▶ **Supplied text**:
______
00:17:47.660 We didn't.
00:17:48.460 And then they put tariffs on all of our steel.
00:17:51.860 The Chinese use Canada to get at America, both in terms of trade and influence, don't they?
00:17:57.780 Yeah.
00:17:58.100 At that time, Paul Lin became known to the Americans as a very dependable mailbox if you wanted to to send letters to Beijing and if you wanted to get replies.
00:18:08.680 He actually I mean, he was living in Montreal, obviously, as a professor at McGill.
00:18:13.920 But he had in his house and I found this in a in a an FBI secret report on him.
00:18:23.260 They he had in his house a telephone which was direct linked to the switchboard in the Chinese embassy in Ottawa.
00:18:31.900 So he was, you know, he was that closely linked to everything.
00:18:36.440 And I found a lot of documents from American businessmen who were trying to get into China ahead of of of diplomatic relations being established.
00:18:50.460 And and Paul Lin was the route they took.
00:18:53.400 So that that was then that was 1969, 70, 71.
00:18:57.440 Um, what about now?
00:19:01.880 Is that still their goal?
00:19:04.680 And why are they interested in I know why they're interested in our business?
______
▶ **Given entries**:
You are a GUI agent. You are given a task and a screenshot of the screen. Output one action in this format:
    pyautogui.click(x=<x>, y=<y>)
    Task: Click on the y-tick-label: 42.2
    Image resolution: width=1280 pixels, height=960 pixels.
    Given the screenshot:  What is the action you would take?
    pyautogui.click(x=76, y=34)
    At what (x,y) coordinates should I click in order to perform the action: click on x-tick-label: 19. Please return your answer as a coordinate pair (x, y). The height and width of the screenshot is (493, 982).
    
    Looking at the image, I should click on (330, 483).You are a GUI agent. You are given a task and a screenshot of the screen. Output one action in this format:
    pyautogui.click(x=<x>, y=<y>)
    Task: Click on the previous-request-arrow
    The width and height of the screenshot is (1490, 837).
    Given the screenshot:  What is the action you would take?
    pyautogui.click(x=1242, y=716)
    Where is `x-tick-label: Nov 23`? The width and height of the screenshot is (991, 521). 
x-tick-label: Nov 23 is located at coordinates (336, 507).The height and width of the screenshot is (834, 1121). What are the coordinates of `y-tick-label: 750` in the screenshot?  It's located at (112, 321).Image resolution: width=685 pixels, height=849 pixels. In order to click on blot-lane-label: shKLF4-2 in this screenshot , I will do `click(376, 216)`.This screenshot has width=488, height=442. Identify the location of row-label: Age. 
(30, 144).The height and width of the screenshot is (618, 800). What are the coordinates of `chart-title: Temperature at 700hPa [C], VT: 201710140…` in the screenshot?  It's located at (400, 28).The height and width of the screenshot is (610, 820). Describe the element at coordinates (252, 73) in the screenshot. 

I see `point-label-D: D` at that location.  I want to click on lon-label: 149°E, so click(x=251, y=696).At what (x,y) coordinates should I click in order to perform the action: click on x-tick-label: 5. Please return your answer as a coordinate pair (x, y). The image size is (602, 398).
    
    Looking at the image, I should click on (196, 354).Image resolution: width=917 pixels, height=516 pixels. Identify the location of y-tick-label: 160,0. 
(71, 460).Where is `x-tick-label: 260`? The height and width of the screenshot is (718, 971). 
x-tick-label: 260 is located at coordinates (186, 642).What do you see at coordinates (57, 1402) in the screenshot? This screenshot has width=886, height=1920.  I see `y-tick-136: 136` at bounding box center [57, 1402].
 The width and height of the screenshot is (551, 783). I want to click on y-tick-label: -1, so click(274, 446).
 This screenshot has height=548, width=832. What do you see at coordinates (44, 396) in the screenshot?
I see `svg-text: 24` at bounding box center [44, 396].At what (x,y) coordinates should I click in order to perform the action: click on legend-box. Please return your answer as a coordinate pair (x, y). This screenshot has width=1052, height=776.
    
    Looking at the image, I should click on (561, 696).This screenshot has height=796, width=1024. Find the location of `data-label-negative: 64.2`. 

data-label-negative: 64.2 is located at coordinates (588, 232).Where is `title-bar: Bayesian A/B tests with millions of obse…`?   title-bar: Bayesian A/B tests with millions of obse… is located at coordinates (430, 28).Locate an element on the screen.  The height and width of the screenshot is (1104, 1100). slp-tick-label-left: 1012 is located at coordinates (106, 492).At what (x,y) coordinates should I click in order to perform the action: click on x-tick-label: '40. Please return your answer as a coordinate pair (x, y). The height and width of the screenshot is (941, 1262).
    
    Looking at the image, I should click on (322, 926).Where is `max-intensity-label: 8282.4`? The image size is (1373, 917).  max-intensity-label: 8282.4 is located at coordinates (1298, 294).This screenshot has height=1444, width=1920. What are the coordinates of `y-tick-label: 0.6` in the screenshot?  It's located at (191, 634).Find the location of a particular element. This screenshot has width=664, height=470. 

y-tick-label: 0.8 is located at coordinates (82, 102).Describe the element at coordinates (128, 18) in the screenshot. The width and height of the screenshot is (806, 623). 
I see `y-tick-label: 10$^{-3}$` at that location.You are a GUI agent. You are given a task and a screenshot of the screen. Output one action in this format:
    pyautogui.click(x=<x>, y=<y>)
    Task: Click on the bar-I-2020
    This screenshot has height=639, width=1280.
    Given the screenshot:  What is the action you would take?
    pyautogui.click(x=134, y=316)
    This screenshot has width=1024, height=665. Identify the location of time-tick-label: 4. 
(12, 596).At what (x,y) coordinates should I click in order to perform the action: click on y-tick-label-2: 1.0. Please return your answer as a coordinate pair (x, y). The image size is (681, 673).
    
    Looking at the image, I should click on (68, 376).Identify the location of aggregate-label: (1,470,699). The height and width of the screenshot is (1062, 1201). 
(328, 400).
______
▶ **Your goal**:
According to the interview transcript, what was the telephone in Paul Lin's house directly linked to?

▶ **Exercise response**:
The switchboard in the Chinese embassy in Ottawa.